What she thought she knew for certain was wrong. But he knew that what he knew was provisional.

One of the most profound leaps human civilisation has made is to confess the enormity of what we do not know. This gave birth – first in the Middle East, then in the Western world and spreading to most nations – to collective curiosity about the world in which we live. And central to that curiosity was the question: What if… ? It dared us to break orthodoxy.

When the philosopher Daniel Dennett was a schoolboy, he and some friends hit on the idea of universal acid. What if there was such a thing? It would be a liquid so corrosive that it would eat through anything – all the way down.

The problem would be how to contain it. It would eat through plastic, glass, stainless steel, ceramic or lead. Where would it end up? Could it eat all the way down to the centre of the Earth? What would be left?

● **Data listing**:
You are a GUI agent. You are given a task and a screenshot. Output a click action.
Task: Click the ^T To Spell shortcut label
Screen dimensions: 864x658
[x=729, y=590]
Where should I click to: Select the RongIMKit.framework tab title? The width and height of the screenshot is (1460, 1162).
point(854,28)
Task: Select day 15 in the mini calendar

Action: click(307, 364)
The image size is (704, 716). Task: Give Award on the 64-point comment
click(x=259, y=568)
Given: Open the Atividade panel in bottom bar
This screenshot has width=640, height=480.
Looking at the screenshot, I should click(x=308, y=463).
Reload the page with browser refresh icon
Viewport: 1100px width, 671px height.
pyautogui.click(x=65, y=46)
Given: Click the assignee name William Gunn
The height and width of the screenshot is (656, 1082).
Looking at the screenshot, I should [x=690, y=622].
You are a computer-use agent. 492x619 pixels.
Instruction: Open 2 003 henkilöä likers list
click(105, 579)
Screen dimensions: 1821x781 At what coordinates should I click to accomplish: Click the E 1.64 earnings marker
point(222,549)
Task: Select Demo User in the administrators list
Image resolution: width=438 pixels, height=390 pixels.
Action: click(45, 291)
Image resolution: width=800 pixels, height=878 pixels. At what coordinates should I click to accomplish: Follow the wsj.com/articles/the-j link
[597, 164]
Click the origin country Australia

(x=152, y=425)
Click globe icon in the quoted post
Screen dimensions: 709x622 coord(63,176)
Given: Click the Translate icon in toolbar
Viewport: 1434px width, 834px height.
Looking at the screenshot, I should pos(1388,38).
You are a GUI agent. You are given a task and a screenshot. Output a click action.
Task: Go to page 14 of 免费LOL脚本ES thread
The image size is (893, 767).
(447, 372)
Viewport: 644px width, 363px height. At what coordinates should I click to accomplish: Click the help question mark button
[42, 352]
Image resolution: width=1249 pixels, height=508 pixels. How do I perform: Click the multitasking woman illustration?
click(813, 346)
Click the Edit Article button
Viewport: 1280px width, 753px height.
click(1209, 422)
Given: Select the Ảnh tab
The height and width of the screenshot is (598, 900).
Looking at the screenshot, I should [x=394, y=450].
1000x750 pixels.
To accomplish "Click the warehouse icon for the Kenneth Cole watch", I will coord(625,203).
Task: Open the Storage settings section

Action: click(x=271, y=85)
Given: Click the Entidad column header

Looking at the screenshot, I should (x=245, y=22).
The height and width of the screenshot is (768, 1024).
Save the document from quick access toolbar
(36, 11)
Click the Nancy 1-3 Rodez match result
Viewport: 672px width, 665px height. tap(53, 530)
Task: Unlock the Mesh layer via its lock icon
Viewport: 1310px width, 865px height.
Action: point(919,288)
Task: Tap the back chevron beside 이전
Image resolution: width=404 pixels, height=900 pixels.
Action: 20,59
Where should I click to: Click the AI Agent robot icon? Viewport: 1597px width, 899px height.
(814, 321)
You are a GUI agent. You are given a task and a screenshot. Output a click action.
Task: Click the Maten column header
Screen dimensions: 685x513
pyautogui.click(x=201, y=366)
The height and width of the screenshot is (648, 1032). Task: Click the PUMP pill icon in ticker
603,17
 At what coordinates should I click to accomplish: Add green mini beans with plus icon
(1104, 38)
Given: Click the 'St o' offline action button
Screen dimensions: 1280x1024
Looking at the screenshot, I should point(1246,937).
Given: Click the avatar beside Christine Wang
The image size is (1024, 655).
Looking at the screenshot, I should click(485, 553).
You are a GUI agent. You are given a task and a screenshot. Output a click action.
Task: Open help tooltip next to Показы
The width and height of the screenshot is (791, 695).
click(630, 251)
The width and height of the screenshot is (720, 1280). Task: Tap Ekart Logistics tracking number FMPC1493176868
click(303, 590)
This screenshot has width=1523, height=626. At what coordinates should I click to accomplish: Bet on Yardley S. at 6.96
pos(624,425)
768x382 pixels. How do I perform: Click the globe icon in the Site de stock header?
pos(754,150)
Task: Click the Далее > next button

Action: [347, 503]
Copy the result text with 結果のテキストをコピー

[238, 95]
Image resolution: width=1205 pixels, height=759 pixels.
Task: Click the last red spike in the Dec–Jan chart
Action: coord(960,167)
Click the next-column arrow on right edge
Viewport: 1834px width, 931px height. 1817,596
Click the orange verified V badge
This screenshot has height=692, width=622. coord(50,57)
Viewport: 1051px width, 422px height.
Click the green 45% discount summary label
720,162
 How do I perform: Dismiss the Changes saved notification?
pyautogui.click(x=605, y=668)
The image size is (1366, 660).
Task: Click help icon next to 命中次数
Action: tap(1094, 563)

● **Prompt 1**: Write out the passage on universal acid between "One of the most" and "to break orthodoxy.", inclusive.
● **Prompt 2**: Extend the passage on universal acid onward from its last sentence.
The listing above was taken from a separate source.

● **Exercise output 1**:
One of the most profound leaps human civilisation has made is to confess the enormity of what we do not know. This gave birth – first in the Middle East, then in the Western world and spreading to most nations – to collective curiosity about the world in which we live. And central to that curiosity was the question: What if… ? It dared us to break orthodoxy.

● **Exercise output 2**:
A similar “what if” thought was used by the writer Kurt Vonnegut in his book Cat’s Cradle. In it, a fictional polymorph of water, Ice Nine, is invented. It melts at 45.8°C instead of 0°C and when it comes into contact with ordinary water, it acts as a seed that instantly crystallises it into frozen Ice Nine. The plot, of course, is to keep it out of the sea.

These substances, which fortunately don’t exist, utterly transform everything they touch. But there are things born of curiosity that do exist and have a similar effect.

In a deeply religious world dominated by the Vatican, Galileo Galilei ground lenses and produced a telescope that could magnify 30 times. Curiosity turned it heavenwards and through it, he observed the moons of Jupiter, the movement of the planets and the stars of the Milky Way. We were, he wrote, on a planet moving around the sun.

This could not be, said the Catholic Church. Psalm 93:1, 96:10 and 1 Chronicles 16:30 states that “the world is firmly established, it cannot be moved”. Ecclesiastes 1:5 notes that “the sun rises and sets and returns to its place”.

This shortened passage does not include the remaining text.